* [THE DATA]

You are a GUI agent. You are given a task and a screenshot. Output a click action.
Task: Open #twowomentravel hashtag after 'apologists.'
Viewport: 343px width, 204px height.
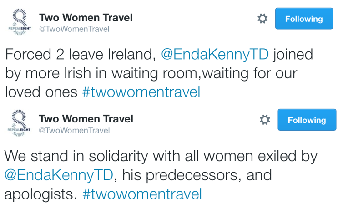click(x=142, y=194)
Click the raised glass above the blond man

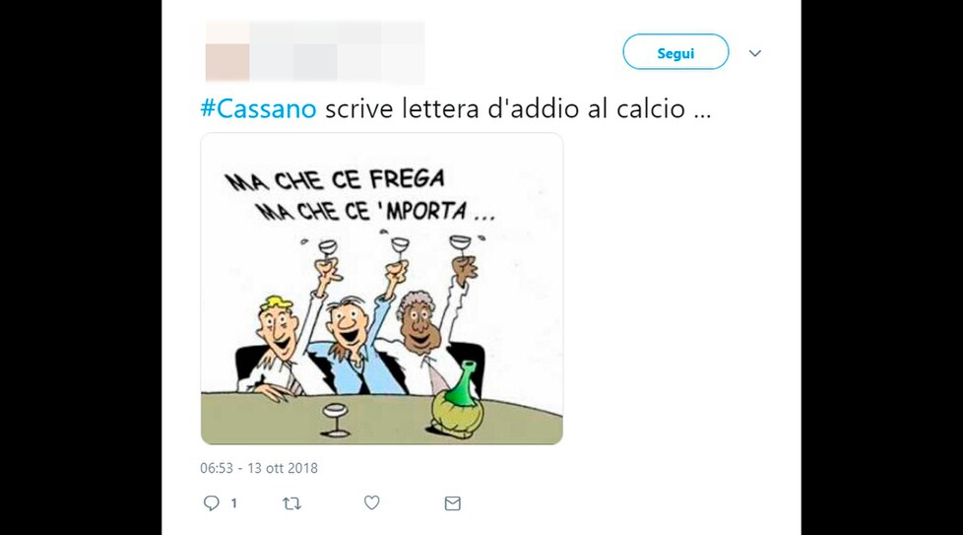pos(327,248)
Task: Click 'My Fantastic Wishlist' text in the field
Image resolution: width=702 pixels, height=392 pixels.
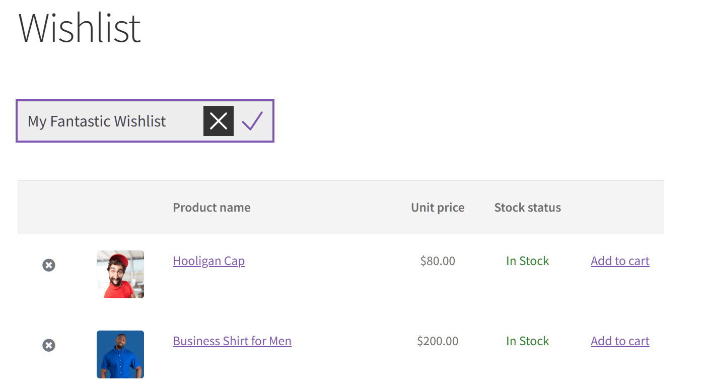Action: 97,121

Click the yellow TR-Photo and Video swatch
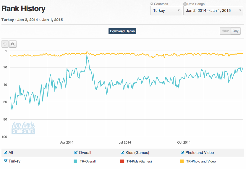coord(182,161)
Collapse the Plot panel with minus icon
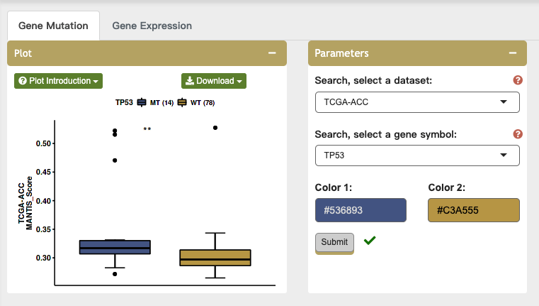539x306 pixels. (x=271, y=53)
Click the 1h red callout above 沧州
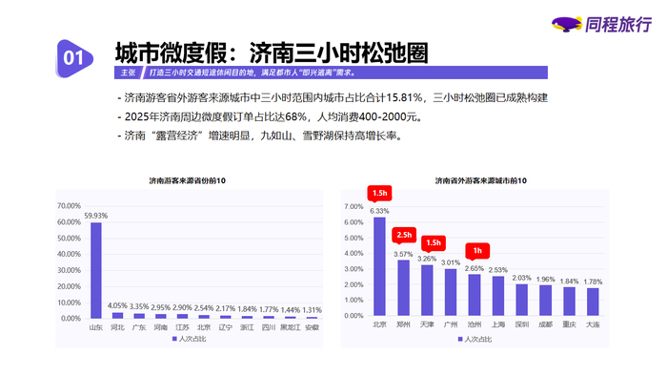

* [WORK TO COMPLETE]
Copy out the full material exactly. Pictures should not appear in it.

* [RESPONSE TO THIS TASK]
You are a GUI agent. You are given a task and a screenshot. Output a click action.
Task: Open #twowomentravel hashtag after 'apologists.'
Viewport: 343px width, 204px height.
click(x=142, y=194)
Click the raised glass above the blond man

pos(327,248)
Task: Click 'My Fantastic Wishlist' text in the field
Image resolution: width=702 pixels, height=392 pixels.
Action: 97,121

Click the yellow TR-Photo and Video swatch
coord(182,161)
Collapse the Plot panel with minus icon
539x306 pixels. (x=271, y=53)
Click the 1h red callout above 沧州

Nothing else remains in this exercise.